> [What the exercise asks] Pull out every line in the items below that contains the word "computer", copying each one in full.
<<<<
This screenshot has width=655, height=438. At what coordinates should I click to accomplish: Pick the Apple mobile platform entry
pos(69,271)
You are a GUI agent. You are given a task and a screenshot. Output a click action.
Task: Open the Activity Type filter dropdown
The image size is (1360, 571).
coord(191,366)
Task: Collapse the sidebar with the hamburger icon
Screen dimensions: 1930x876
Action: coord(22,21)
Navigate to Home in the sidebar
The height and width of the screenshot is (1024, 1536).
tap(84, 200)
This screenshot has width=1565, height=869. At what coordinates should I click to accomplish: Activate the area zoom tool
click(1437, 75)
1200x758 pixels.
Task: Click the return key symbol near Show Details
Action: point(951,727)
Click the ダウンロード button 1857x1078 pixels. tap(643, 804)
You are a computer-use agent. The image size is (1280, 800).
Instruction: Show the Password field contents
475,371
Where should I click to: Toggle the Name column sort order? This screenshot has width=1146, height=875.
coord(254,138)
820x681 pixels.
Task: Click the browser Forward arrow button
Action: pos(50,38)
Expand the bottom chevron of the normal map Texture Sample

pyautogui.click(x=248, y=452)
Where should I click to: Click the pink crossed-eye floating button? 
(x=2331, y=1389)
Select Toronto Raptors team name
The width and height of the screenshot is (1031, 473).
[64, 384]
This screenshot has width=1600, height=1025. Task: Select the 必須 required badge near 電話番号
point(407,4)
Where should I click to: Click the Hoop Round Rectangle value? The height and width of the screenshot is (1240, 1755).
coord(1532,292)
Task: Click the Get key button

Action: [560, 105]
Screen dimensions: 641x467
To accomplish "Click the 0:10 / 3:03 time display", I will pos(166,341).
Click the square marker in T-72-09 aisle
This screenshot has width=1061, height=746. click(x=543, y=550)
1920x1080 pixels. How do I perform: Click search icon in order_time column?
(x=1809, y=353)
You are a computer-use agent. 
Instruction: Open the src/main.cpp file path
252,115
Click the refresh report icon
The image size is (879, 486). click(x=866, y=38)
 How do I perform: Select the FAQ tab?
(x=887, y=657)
>>>>
> [Reply to the task]
You are a computer-use agent. The image size is (1280, 800).
You are a computer-use agent. 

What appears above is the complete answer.